**THE RECORDS**
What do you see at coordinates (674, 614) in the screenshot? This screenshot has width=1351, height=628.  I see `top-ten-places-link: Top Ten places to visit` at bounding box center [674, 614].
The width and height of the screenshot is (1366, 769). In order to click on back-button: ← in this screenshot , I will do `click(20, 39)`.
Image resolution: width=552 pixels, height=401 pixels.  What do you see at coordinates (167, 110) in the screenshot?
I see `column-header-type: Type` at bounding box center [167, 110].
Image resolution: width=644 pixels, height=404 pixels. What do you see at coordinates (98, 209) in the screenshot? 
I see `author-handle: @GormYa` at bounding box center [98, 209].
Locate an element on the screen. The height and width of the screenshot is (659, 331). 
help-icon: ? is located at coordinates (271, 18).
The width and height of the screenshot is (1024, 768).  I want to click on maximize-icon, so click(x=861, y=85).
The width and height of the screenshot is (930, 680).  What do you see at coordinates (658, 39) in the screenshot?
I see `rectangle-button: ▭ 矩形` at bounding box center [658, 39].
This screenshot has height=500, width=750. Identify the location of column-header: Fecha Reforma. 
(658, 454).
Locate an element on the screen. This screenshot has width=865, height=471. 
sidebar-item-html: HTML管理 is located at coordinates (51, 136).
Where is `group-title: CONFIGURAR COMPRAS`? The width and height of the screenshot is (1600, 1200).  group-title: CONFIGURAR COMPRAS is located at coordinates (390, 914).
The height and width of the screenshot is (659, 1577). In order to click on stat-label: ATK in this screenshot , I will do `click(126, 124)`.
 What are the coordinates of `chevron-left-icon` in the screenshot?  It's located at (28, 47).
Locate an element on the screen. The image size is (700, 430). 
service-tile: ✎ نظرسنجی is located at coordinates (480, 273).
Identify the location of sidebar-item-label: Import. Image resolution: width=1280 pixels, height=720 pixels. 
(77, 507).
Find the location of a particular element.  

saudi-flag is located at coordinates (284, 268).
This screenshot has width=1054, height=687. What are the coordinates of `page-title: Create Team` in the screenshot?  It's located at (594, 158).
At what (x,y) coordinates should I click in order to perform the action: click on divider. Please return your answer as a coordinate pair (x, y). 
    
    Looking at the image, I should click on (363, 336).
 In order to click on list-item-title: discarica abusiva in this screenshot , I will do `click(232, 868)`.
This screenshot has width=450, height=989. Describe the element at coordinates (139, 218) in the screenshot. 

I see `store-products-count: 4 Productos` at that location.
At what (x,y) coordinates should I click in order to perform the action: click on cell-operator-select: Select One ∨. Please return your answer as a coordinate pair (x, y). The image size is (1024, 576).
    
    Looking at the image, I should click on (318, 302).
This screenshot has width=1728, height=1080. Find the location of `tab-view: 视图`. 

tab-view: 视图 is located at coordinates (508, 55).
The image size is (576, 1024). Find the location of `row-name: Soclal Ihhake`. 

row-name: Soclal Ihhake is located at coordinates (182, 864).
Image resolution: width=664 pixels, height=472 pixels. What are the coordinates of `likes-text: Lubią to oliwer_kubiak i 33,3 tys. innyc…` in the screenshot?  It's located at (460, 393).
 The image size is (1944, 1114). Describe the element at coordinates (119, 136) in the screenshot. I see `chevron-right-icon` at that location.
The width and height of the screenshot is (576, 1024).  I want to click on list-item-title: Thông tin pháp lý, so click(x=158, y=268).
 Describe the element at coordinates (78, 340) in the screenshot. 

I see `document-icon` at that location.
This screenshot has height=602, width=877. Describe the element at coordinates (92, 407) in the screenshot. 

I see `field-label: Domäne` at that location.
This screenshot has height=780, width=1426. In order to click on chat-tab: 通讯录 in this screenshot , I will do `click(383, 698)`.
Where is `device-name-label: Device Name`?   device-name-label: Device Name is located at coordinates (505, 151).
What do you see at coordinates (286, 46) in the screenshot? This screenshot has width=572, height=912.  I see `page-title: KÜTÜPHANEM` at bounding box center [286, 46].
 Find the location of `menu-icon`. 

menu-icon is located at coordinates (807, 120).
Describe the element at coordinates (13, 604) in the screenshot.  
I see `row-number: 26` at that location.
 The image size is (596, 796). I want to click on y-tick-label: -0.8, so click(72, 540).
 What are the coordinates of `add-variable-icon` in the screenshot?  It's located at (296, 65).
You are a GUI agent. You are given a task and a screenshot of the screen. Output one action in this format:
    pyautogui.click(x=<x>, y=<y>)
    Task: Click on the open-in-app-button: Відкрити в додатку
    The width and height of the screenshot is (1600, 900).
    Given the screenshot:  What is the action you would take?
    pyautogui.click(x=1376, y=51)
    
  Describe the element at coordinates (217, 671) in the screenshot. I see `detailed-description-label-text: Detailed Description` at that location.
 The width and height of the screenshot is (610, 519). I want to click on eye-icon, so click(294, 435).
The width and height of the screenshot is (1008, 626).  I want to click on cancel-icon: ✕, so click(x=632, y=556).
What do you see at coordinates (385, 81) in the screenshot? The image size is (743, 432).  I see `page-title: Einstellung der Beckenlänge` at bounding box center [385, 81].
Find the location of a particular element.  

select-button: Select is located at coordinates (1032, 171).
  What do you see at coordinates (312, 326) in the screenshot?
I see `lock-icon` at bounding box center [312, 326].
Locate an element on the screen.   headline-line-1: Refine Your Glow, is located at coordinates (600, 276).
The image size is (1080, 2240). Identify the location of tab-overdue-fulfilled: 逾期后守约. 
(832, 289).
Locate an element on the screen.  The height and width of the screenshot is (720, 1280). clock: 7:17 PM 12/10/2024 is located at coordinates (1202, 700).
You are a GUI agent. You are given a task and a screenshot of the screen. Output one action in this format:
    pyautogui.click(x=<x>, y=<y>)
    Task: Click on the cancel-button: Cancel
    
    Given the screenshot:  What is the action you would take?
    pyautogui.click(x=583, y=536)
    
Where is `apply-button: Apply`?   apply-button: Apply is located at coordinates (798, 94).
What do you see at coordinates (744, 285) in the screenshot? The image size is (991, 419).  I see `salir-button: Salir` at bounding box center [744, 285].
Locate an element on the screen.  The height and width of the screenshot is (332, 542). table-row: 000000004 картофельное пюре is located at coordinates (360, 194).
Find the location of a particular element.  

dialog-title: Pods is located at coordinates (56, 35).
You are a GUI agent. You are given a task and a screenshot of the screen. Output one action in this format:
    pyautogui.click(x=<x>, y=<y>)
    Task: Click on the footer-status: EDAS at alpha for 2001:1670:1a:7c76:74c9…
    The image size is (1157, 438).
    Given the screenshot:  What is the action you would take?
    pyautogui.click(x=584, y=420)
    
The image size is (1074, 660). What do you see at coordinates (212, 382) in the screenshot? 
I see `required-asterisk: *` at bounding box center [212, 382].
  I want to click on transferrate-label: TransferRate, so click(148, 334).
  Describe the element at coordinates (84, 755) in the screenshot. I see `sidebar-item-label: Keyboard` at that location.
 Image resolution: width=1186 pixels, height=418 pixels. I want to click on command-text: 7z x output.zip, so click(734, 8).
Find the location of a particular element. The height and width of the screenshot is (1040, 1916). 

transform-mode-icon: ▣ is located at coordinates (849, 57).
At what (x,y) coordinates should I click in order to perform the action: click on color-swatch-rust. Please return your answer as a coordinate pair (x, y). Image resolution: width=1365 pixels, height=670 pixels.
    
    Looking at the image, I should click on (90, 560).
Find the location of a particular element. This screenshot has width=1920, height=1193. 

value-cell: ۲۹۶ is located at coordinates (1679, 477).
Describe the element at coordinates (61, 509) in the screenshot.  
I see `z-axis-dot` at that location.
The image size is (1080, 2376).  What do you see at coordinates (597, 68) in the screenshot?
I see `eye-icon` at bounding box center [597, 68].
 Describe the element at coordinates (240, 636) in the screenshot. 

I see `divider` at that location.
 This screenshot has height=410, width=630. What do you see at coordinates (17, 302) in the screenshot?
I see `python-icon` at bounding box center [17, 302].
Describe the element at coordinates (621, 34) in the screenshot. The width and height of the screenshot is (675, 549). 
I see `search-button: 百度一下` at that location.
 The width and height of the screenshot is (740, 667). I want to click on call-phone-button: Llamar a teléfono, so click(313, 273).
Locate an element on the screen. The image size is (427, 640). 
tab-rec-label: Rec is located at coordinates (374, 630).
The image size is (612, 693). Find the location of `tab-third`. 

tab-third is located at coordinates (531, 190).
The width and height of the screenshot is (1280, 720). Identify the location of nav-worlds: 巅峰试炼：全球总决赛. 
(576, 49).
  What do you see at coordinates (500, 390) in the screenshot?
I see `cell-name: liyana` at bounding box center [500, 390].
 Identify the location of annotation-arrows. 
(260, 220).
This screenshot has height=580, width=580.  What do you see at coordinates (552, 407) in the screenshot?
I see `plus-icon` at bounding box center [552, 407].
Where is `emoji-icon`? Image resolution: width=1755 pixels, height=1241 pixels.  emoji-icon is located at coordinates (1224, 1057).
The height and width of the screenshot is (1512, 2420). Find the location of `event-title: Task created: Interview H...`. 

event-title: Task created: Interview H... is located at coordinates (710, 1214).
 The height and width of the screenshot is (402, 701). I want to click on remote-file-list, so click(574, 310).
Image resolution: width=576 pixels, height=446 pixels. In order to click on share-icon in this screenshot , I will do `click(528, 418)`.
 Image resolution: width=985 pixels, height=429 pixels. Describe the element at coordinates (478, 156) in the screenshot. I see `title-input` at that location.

**DIRECTIONS FOR THIS TASK**
In the data above, edit the lines starting with the one that contains "Find the location of a particular element. The" and going on through the one that contains "transform-mode-icon: ▣ is", replacing "particular" with "specific" and leaving everything else unchanged. Give back only those lines.

**THE ANSWER**
Find the location of a specific element. The height and width of the screenshot is (1040, 1916). 

transform-mode-icon: ▣ is located at coordinates (849, 57).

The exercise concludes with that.